- Task prompt -
Here are the records. Write out exactly the lines between the one holding "How do I perform: Click the edit" and the one holding "Viewport: 684px width, 541px height.", inclusive.

Collected data entries
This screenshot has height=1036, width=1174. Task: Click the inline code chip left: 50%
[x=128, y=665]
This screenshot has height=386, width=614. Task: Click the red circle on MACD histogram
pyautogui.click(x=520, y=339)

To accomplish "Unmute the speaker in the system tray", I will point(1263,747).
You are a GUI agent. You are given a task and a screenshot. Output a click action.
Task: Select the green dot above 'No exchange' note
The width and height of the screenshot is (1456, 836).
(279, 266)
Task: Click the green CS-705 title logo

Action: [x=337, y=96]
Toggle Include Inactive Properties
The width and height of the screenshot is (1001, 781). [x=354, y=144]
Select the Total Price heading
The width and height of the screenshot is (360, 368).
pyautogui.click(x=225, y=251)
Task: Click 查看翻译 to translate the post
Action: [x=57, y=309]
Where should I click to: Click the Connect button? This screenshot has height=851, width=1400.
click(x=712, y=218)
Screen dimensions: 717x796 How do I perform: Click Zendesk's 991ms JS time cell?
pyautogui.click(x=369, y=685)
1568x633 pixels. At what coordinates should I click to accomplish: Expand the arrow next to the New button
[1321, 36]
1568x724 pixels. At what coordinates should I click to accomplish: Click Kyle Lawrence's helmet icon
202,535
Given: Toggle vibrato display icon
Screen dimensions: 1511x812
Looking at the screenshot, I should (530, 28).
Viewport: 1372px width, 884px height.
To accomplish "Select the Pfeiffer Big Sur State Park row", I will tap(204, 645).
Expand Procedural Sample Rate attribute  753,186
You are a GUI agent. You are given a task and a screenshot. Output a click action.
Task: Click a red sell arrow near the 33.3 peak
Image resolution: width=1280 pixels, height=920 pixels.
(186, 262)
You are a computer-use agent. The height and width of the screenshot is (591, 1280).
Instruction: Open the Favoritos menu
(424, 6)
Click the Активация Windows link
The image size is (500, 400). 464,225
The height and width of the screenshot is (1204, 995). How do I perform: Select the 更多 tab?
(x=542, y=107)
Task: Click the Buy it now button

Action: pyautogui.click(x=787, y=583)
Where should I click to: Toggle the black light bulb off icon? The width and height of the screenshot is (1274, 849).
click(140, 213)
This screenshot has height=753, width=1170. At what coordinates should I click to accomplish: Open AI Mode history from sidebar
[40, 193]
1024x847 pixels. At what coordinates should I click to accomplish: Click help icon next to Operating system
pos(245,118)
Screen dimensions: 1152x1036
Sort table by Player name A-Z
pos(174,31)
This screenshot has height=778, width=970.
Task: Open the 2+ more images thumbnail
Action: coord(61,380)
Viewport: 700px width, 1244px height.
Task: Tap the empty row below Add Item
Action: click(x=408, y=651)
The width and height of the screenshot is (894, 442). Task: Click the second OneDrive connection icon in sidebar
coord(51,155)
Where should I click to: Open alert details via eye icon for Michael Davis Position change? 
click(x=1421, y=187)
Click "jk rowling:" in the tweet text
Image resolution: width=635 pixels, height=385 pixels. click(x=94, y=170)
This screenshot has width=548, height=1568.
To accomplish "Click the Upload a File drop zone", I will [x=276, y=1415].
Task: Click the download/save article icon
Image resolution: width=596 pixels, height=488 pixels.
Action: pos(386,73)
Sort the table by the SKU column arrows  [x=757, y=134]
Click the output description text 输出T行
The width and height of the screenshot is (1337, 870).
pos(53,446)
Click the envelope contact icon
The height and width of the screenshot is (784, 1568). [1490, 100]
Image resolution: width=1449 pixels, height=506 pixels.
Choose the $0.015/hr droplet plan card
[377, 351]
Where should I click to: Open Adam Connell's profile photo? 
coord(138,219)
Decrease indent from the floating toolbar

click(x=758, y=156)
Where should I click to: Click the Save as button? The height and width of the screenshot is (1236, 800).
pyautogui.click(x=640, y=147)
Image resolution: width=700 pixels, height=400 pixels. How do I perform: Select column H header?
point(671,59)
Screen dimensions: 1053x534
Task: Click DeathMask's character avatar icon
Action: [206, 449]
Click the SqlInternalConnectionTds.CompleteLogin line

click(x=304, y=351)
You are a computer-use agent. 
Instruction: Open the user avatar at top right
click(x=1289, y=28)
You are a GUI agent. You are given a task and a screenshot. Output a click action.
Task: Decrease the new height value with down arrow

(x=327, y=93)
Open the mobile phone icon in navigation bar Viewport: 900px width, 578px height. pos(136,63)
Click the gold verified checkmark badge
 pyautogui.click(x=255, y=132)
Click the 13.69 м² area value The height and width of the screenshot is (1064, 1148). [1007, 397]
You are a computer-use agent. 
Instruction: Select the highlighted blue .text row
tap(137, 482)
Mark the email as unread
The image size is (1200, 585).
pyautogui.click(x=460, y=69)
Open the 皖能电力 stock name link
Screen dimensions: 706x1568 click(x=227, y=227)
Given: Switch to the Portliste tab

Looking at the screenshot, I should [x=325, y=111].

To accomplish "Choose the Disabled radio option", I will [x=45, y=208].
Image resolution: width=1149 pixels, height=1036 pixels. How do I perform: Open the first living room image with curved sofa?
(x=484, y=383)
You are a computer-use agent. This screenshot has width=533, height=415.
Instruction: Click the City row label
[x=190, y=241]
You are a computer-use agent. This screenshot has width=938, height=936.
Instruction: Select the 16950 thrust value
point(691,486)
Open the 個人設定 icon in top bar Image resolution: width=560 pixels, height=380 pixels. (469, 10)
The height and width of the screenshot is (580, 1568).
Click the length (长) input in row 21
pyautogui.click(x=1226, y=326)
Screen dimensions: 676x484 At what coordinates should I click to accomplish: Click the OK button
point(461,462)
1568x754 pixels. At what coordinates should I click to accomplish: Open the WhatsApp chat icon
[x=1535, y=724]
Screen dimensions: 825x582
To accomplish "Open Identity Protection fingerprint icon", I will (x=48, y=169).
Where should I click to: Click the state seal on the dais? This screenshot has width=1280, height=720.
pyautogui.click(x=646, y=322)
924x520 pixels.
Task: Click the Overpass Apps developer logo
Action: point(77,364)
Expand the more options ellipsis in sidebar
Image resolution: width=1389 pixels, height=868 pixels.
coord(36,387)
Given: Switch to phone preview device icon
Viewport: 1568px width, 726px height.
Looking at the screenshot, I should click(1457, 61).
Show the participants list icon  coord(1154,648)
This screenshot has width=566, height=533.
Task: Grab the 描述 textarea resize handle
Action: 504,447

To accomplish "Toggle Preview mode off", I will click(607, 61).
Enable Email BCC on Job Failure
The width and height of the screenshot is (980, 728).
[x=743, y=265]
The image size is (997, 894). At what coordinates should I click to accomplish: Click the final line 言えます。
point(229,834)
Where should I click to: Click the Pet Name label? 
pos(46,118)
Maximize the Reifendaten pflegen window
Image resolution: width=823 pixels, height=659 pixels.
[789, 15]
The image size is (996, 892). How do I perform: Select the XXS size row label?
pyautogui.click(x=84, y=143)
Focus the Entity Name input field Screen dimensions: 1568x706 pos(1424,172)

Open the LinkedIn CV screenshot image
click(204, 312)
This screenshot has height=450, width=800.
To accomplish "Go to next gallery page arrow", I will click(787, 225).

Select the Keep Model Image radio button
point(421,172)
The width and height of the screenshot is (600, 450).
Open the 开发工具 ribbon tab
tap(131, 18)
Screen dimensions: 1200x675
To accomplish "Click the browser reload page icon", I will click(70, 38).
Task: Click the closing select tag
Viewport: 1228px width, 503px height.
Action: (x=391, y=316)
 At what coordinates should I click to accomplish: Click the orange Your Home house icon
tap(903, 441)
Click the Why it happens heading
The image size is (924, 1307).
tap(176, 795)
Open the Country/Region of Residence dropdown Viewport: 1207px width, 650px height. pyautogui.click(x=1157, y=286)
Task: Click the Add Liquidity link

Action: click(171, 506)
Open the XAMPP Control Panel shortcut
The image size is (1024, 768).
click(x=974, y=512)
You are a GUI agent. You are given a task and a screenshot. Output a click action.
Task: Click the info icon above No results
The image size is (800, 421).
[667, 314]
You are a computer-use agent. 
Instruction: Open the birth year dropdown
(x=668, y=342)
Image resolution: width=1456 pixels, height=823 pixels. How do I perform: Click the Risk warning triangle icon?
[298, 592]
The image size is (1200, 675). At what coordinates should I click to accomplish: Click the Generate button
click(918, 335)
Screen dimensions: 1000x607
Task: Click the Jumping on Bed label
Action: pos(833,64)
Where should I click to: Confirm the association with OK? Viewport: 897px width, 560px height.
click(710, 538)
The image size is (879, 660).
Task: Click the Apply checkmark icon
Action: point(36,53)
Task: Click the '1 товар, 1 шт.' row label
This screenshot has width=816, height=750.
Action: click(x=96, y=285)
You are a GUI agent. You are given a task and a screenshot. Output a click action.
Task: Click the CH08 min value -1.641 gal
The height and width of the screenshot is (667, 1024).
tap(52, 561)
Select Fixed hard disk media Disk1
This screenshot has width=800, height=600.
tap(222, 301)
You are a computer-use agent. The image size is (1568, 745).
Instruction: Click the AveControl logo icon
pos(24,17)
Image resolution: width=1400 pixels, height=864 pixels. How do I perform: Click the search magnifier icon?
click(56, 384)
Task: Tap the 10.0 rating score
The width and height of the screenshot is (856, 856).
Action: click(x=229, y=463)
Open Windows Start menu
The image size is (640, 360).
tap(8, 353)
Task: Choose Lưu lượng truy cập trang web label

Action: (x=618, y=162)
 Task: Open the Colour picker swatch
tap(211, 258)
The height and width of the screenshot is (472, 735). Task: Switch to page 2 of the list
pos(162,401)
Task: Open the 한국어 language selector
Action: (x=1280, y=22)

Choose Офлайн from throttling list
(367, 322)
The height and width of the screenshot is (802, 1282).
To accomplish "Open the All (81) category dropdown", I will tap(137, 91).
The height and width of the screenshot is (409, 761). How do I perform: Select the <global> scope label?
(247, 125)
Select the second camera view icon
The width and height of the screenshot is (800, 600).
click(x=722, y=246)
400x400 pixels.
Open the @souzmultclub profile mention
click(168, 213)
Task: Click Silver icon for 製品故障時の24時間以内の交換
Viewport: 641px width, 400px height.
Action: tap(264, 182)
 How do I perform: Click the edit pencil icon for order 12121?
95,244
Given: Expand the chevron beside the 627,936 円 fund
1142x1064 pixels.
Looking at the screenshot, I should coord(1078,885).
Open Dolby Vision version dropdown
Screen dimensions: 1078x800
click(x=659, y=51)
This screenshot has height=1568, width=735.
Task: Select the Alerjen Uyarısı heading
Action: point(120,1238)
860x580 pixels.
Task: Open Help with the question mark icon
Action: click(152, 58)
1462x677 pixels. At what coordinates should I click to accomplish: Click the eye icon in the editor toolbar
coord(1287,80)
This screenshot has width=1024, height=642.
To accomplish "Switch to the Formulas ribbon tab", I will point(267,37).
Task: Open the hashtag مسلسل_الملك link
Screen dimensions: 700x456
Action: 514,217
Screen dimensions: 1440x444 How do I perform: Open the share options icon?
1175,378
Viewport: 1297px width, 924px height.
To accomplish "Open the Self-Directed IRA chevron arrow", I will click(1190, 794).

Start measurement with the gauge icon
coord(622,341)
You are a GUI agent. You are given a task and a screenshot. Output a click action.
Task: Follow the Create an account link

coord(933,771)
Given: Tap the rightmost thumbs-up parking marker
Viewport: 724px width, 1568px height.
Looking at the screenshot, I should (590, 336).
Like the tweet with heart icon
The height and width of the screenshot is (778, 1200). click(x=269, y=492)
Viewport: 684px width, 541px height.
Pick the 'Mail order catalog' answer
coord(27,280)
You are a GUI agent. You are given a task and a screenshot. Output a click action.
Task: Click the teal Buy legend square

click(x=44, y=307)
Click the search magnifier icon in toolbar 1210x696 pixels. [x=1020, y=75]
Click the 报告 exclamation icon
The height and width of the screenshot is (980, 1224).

- Expected answer -
 How do I perform: Click the edit pencil icon for order 12121?
95,244
Given: Expand the chevron beside the 627,936 円 fund
1142x1064 pixels.
Looking at the screenshot, I should coord(1078,885).
Open Dolby Vision version dropdown
Screen dimensions: 1078x800
click(x=659, y=51)
This screenshot has height=1568, width=735.
Task: Select the Alerjen Uyarısı heading
Action: point(120,1238)
860x580 pixels.
Task: Open Help with the question mark icon
Action: click(152, 58)
1462x677 pixels. At what coordinates should I click to accomplish: Click the eye icon in the editor toolbar
coord(1287,80)
This screenshot has width=1024, height=642.
To accomplish "Switch to the Formulas ribbon tab", I will point(267,37).
Task: Open the hashtag مسلسل_الملك link
Screen dimensions: 700x456
Action: 514,217
Screen dimensions: 1440x444 How do I perform: Open the share options icon?
1175,378
Viewport: 1297px width, 924px height.
To accomplish "Open the Self-Directed IRA chevron arrow", I will click(1190, 794).

Start measurement with the gauge icon
coord(622,341)
You are a GUI agent. You are given a task and a screenshot. Output a click action.
Task: Follow the Create an account link

coord(933,771)
Given: Tap the rightmost thumbs-up parking marker
Viewport: 724px width, 1568px height.
Looking at the screenshot, I should (590, 336).
Like the tweet with heart icon
The height and width of the screenshot is (778, 1200). click(x=269, y=492)
Viewport: 684px width, 541px height.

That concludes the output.